Microsoft has announced the Maia 200, a new AI accelerator designed to redefine inference economics for hyperscale workloads. Built on TSMC’s advanced 3nm process, the chip integrates 216GB of HBM3e memory and specialized tensor cores optimized for FP8 and FP4 precision, positioning it as the company’s most capable in-house silicon for AI tasks.
The Maia 200’s performance hinges on a combination of low-precision compute and a revamped memory subsystem. With over 10 petaFLOPS in FP4 and 5 petaFLOPS in FP8, the chip operates within a 750W TDP, balancing raw throughput with efficiency. Its 272MB of on-chip SRAM and a dedicated DMA engine reduce bottlenecks in data movement, a critical factor for large language models (LLMs) where token processing speed often lags behind compute capacity.
Key to its design is a two-tier scale-up network, leveraging standard Ethernet to connect accelerators without proprietary fabrics. Each Maia 200 exposes 2.8TB/s of bidirectional bandwidth, enabling clusters of up to 6,144 accelerators with predictable performance. This architecture simplifies deployment in Azure’s datacenters while reducing power and cost per inference operation.
- Process: TSMC 3nm
- Memory: 216GB HBM3e (7TB/s bandwidth)
- On-chip SRAM: 272MB
- Precision support: FP8/FP4 tensor cores
- Performance: >10 petaFLOPS FP4, >5 petaFLOPS FP8
- TDP: 750W
- Bandwidth: 2.8TB/s bidirectional per accelerator
- Networking: Ethernet-based scale-up fabric
- Cluster scale: Up to 6,144 accelerators
The Maia 200 is already deployed in Microsoft’s US Central datacenter near Des Moines, Iowa, with US West 3 (Phoenix, Arizona) slated for rollout. It will support Azure’s AI infrastructure, including OpenAI’s GPT-5.2 models and Microsoft 365 Copilot, while also accelerating synthetic data generation for reinforcement learning pipelines.
Developers gain access to the Maia SDK, which includes PyTorch integration, a Triton compiler, and optimized kernels. The SDK’s low-level programming language allows fine-grained control for specialized workloads, ensuring compatibility across Microsoft’s heterogeneous AI hardware.

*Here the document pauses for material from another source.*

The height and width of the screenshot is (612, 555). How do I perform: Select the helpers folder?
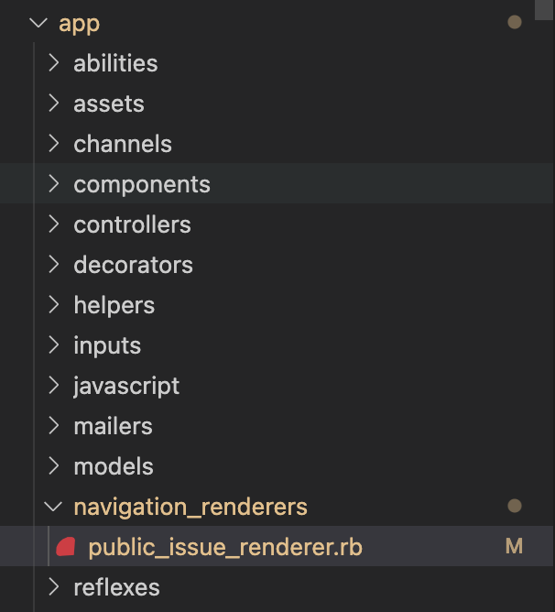click(x=114, y=305)

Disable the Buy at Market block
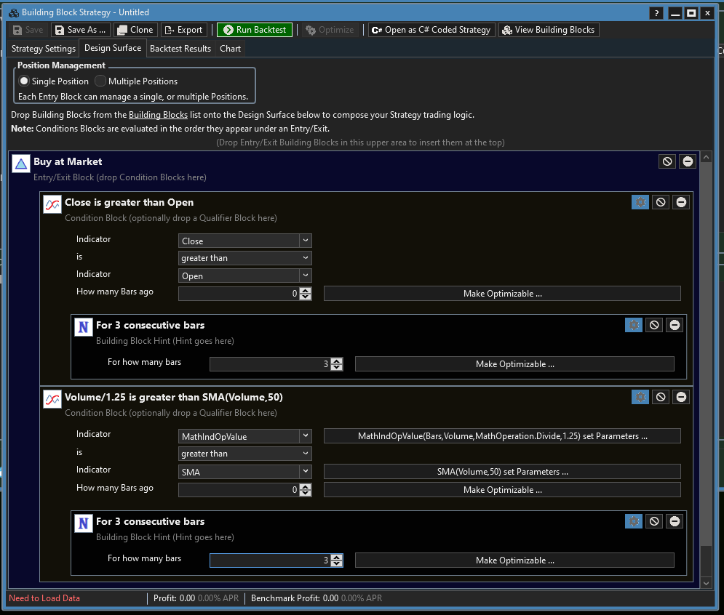(x=667, y=161)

Unlike competitors relying on custom fabrics, the Maia 200’s Ethernet-based networking reduces complexity and cost. Its liquid cooling Heat Exchanger Unit and pre-silicon validation—from chip design to datacenter deployment—cut time-to-production by half compared to prior Microsoft AI projects.
For enterprises and researchers, the Maia 200 represents a leap in inference efficiency, particularly for LLMs where precision trade-offs are critical. Its integration with Azure ensures seamless scaling, while the SDK lowers barriers for custom model optimization. With deployment underway, Microsoft’s push into first-party AI silicon underscores its commitment to reducing reliance on third-party accelerators in the long term.